07 Kasım 2013 tarihinde kabul edilen 6502 sayılı Tüketicinin Korunması Hakkında Kanun1 28 Mayıs 2014 tarihinde yürürlüğe girmiş2 ve 4077 sayılı Tüketicinin Korunması Hakkında Kanun’u yürürlükten kaldırmıştır3 . Ancak 6502 sayılı Kanun’un geçici birinci maddesinin birinci fıkrası uyarınca, bu kanunun yürürlüğe girdiği tarihten önce açılmış olan davalar açıldıkları mahkemelerde görülmeye devam edecektir. 4077 sayılı Kanun’un yürürlükte olduğu dönemde kurulan tüketici işlemlerine ise kural olarak 4077 sayılı Kanun’un hükümleri uygulanacaktır. Öte yandan; 6502 sayılı Kanun’un yürürlüğe girdiği tarihten önce kurulan ve halen geçerli sözleşmelerin 6502 sayılı Kanun’a aykırı hükümleri 28 Mayıs 2014 tarihinden itibaren uygulanmayacaktır. 28 Mayıs 2014’ten önce işlemeye başlamış̧ hak düşürücü süreler ile zamanaşımı süreleri dolmamış ise 6502 sayılı Kanun ile öngörülen sürenin geçmesiyle hak düşürücü süre veya zamanaşımı süresi dolmuş sayılacaktır4 .

6502 sayılı Kanun’un genel gerekçesinde5 ; 4822 sayılı Kanun6 ile 2003 yılında büyük ölçüde değiştirilen 23 Şubat 1995 tarihli 4077 sayılı Kanun’un7 mevcut Avrupa Birliği mevzuatı, gelişen ve değişen teknoloji aracılığıyla yapılan satış yöntemlerinin değişmesi ve yeni satış türlerinin gelişmesi haliyle uyum sağlaması amacıyla yeni bir tüketici kanunu hazırlığına gidildiği ifade edilmiştir.
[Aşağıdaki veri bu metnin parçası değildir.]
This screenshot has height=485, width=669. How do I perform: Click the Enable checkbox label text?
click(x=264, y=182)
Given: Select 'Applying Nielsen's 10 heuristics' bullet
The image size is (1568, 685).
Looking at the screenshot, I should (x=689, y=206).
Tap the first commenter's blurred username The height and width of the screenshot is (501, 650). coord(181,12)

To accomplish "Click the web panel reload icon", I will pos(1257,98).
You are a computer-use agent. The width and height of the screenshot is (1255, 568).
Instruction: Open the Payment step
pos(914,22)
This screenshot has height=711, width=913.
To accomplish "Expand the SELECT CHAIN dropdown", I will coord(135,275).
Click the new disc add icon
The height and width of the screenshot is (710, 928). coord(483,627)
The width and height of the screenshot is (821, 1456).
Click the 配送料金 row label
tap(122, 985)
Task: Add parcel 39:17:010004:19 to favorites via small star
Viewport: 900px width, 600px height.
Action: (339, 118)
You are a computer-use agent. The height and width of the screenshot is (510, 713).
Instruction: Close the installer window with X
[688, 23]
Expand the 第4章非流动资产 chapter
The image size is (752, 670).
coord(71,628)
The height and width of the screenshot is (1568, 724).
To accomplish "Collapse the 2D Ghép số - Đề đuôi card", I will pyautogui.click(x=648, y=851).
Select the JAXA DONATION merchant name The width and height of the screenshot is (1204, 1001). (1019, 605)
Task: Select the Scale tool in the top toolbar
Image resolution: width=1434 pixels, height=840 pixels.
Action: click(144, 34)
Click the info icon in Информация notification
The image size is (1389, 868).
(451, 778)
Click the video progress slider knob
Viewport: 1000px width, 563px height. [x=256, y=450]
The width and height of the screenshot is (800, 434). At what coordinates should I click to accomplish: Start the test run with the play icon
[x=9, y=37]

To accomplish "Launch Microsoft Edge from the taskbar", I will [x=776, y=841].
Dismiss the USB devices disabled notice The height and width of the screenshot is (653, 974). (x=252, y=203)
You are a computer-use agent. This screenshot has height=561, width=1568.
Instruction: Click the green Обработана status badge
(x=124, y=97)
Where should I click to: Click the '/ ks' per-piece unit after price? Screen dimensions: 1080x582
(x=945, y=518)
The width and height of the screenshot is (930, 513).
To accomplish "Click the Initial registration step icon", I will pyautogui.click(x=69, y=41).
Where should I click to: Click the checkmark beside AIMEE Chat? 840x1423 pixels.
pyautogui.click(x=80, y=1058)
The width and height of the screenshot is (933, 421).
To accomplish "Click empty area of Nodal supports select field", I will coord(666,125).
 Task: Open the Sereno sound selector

Avrupa Birliği’nin son dönemde çıkardığı ve mevzuatımıza aktarılmamış olan, 2002/65/EC sayılı Haksız Ticari Uygulamalar8 , 2008/48/EC sayılı Tüketici Kredileri Sözleşmeleri9 , 2008/122/EC Devre Tatil, Uzun Süreli Tatil Ürünü, Yeniden Satım ve Değişim Sözleşmeleri10 , 2011/83/EU11 sayılı Tüketici Hakları Yönergesi’nin12 ulusal hukukun içerisine alınması amaçlanmıştır. Türkiye’nin Avrupa Birliği’ne üye olabilmek için yıllardır sürdürdüğü müzakereler de dikkate alındığında, söz konusu kanun değişiklik ile ulusal hukukumuzun Avrupa Birliği mevzuatına uyumlaştırılması amacının gerçekleştirilmeye çalışıldığı görülecektir.

Söz konusu Tüketicinin Korunması Hakkında Kanun’un yapılışı sırasında sadece Avrupa Birliği Yönergeleri değil, bu yönergeleri iç hukuklarına aktaran üye ülkelerin ve Avrupa Birliği üyesi olmayan ve fakat tüketici mevzuatında Avrupa Birliği yönergelerinden yararlanan bir ülke olan İsviçre’nin bu konudaki deneyimlerinden de faydalanıldığı, 6502 sayılı Kanun’un genel gerekçesinde açıkça belirtilmiştir. Ayrıca 2011 yılında gerçekleştirilen Türk Borçlar Kanunu ve Türk Ticaret Kanunu değişiklikleriyle tüketici mevzuatının yeknesak hale getirilmesi, 4077 sayılı Kanun’un yürürlükte olduğu zaman zarfında uygulamada karşılaşılan aksaklıkların giderilmesi, tüketicileri korumak için tüketici haklarını ihlal edilenlerin cezalandırılmasından çok ön bilgilendirme anlayışının gelişmesi de yeni bir tüketici kanununun çıkarılması için itici güç olarak kanun koyucunun karşısında çıkmıştır.